But then again, maybe it’s time that the U.S. looked to the future and realized that in the long term, it’s probably inevitable that we should pull back to our side of the pacific. We’ve always got Hawaii, Guam, Saipan, etc.
Why does the U.S. have to be here? If US aren’t welcomed in South Korea, it’s time to leave. I don’t think the troops would mind. The DMZ isn’t exactly the best vacation spot to spend the prime of one’s life. If we leave, and the North starts marching down, let it be. We don’t need to “support” from Japan, Okinawa, Hawaii, or anywhere. We can’t be saving ass every time. Survival of the Fittest. Doesn’t seem like Koreans apprecriate what we did the last time around…
‘the irony is that they soon may feel the need to have friends.’
jeff hodges in reference to china’s attempt to claim korean history.
mr hodges, are you interested in the truth or are you simply trying to use this issue to manipulate the koreans into doing what you want them to do?
i hope you’re more interested in the truth, and the truth is that koguryo is part of korea’s heritage not china’s. nowhere in the decades i have been reading about korea have i come upon the sham that koguryo was chinese.
i found some paper written by a chinese guy somewhere on the internet not too long ago that dealt with this subject. he stated that most serious scholars in china don’t believe koguryo was part of china’s history.
it’s interesting that china has only started to make this claim since 1992.
so mr hodges, may i ask you again?
are you interested in the truth or simply using this issue to manipulate the koreans into doing what you want them to do?
Shin Jong il,
I cannot speak for Mr. Hedges but if we are talking among ourselves how is that manipulating Koreans? If Mr. Hedges mentions that water is wet or that things tend to roll downhill rather than uphill are Koreans being manipulated? If you Koreans do not wish us to be present then why should we stay? If you do wish us to stay then why make us feel unwelcome?
To shin jong il
You misinterpret Mr. Hodges point (or I am assuming you are- Mr. Hodges can correct me). His issue is not that the US should use this to “get Korea to do what the US wants”
His point is that a rather big powerful nation with expansionist tendencies (Tibet anyone?) has suddenly declared a “historical” claim on the area.
Who has history on their side (or the “truth” as you put it) is not the issue. How Korea will react to the Chinese claim should they choose to push it is…..
So, the point was, is South Korea up to taking on China alone? And if not, who would they like to have in their corner?
As the Marmot has said before- having a defense pact with the World’s only superpower ain’t always a bad thing.
Stop looking through your “Korea is a helpless victim being manipulated by others” prism before boldly challenging other posters on what they didn’t say.
As a Korean American, I feel a bit conflicted about this issue- it’s a sensitive and important issue for both countries.

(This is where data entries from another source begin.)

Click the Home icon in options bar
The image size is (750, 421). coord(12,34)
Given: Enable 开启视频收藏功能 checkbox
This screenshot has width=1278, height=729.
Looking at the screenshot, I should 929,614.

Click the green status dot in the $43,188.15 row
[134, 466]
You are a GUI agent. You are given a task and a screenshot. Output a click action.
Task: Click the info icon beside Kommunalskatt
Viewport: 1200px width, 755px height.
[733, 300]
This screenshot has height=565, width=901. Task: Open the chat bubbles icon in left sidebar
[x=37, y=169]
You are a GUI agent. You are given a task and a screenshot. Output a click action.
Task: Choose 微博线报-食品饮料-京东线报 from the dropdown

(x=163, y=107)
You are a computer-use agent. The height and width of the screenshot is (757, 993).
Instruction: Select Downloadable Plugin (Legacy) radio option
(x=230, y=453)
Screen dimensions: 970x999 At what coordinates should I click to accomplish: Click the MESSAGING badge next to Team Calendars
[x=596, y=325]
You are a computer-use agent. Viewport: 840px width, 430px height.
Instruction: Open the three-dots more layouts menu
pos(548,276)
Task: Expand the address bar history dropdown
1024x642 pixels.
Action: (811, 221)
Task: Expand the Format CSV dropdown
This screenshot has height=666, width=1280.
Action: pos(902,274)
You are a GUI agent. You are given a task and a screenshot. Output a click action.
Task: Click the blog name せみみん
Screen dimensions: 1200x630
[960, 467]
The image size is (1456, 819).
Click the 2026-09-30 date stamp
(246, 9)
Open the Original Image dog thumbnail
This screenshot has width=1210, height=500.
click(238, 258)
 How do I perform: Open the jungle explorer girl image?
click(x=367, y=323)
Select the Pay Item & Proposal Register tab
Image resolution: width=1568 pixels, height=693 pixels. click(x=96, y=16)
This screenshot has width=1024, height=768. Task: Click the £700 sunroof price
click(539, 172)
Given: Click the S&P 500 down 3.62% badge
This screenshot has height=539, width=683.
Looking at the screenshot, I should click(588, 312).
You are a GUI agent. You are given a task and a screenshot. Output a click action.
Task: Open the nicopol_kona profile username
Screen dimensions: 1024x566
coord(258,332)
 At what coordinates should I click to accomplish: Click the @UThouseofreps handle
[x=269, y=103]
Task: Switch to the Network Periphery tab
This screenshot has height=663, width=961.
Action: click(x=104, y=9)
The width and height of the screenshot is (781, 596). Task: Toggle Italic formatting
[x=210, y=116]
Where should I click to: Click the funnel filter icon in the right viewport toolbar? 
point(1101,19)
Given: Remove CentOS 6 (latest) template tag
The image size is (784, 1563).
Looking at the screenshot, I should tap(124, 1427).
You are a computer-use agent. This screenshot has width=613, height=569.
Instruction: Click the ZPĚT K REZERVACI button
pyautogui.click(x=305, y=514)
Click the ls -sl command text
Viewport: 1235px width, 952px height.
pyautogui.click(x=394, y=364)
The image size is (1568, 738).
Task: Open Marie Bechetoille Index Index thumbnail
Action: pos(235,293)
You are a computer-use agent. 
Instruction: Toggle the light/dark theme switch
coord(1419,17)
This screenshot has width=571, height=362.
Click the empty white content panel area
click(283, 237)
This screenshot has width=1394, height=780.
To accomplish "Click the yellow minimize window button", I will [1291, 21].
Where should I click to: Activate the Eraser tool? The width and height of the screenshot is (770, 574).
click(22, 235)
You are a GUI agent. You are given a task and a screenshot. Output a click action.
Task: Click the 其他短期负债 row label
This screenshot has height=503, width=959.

Koreans being people who had a homogeneuos country for thousands of years do not necessarily feel accustomed to a foreign army stationed there, but I think a lot of anti-Americanism has been led on by Korean politicians who cannot seem to focus upon the thousands of people who have no jobs, no adequate income, no welfare program, and the dangerous growth of Seoul and abandonment of small towns and the countrysides.
Many Koreans cite USA as a place they’d like to move and start a new life, and many of them move to America using illegal visas, their families and relatives living in America, etc. Yet they say America is a bigger threat than North Korea. Frankly, I think North Korea poses no bigger threat than Iraq with Saddam Hussein, especially if Kim Jong Il would not like to lose his power. A war in the Korean peninsula would be the biggest threat to him, especially if American army/South Korean Army would be able to win the campaign.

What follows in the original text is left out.